Zu diesem Schluss kommt die UN-Organisation für Handel und Entwicklung (UNCTAD). In einem Bericht veröffentlicht sie die Kosten für einen Wiederaufbau Gaza. Geschätzt mehr als 70 Milliarden Dollar, umgerechnet rund 60 Milliarden Euro, würde dieser kosten und mehrere Jahrzehnte benötigen.
Sechs Marshallpläne
Zur Verdeutlichung der Zahlen: Mit 60 Milliarden Euro könnte etwa 15 Mal der Semmering-Basistunnel gebaut werden. 60 Milliarden Euro entsprechen der Hälfte der jährlichen Bundesausgaben Österreichs, dreimal dem österreichischen Bankenrettungsschirm während der Finanzkrise und dreimal dem Jahresbudget der Stadt Wien. Man könnte zehn U-Bahn-Projekte wie den derzeitigen U2/U5-Ausbau finanzieren und bis zu 50 Krankenhäuser bauen.

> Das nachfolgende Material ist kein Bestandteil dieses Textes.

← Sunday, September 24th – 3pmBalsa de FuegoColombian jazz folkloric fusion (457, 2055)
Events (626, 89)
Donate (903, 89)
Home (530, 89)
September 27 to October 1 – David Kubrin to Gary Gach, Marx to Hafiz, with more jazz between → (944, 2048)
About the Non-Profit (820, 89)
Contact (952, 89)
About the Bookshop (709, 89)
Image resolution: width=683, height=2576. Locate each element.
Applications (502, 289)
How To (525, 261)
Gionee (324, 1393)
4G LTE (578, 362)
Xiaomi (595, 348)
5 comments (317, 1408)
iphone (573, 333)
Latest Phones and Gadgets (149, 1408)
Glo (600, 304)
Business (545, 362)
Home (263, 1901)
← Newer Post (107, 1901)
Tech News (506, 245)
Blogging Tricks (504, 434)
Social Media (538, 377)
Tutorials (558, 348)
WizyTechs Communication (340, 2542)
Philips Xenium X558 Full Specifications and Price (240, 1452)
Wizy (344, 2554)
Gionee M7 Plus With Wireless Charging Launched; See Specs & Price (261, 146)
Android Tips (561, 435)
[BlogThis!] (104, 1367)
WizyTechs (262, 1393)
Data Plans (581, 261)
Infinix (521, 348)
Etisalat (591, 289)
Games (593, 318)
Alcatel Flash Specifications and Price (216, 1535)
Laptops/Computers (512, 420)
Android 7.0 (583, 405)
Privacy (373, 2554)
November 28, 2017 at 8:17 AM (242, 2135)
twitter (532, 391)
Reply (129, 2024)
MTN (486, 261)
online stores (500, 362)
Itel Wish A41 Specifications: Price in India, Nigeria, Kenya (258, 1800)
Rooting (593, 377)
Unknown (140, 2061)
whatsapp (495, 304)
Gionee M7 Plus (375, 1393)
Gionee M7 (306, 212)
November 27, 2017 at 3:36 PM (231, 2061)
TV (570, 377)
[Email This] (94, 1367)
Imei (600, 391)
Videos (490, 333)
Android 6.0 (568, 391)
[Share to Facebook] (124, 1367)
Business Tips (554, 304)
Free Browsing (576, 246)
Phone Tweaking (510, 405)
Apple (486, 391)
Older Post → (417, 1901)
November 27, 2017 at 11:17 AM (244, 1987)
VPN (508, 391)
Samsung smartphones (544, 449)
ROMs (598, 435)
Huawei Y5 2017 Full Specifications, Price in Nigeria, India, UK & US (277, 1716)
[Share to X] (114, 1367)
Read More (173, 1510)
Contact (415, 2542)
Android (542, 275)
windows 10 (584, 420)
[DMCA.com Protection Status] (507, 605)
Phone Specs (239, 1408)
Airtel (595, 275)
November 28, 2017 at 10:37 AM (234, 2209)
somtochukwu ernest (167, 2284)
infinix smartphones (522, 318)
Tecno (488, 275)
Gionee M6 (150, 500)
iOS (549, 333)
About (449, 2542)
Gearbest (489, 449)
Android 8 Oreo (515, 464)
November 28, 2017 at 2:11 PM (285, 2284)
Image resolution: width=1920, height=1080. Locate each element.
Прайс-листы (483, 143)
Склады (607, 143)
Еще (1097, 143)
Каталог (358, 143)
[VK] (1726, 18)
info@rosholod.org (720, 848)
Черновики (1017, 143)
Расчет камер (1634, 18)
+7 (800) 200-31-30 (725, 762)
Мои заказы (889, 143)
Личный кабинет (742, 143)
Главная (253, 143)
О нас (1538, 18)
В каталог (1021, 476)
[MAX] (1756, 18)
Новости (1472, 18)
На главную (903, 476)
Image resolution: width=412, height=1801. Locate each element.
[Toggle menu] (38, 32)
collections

Österreich erhielt aus dem Marshallplan zum Wiederaufbau nach dem Zweiten Weltkrieg Hilfen in der Höhe von rund einer Milliarde Euro. Inflationsbereinigt wären das heute zwischen zehn und 12 Milliarden. Der Wiederaufbau Gazas entspräche demnach rund sechs Marshallplänen.
Eine Zeltstadt in Chan Yunis im Süden des Gazastreifens.
Dazu kommen die Beseitigung der Trümmer, die Räumung von Minen und nicht explodierter Sprengsätze etc. Den UN zufolge könnte allein das "Aufräumen" 22 Jahre dauern, die Räumung von Blindgängern bis zu 10 Jahre.
Nur 1,5 Prozent der Felder nutzbar
Dem Bericht zufolge schrumpfte die Wirtschaft in Gaza zwischen 2023 und 2024 um 87 Prozent, das Bruttoinlandsprodukt betrug pro Kopf nur noch 161 US-Dollar und zählte zu den niedrigsten weltweit. Die Wirtschaftsleistung liegt derzeit bei rund 13 Prozent ihres Umfangs im Jahr 2022. Sie stützte sich vor dem Krieg vorrangig auf den Dienstleistungssektor und Handel, Landwirtschaft und Fischerei. 86 Prozent der Ackerfläche wurden laut Bericht beschädigt, 83 Prozent der Wasserbrunnen und fast 90 Prozent der Wasser- und Sanitäranlagen zerstört. Nur noch 1,5 Prozent der landwirtschaftlichen Nutzfläche seien nutzbar.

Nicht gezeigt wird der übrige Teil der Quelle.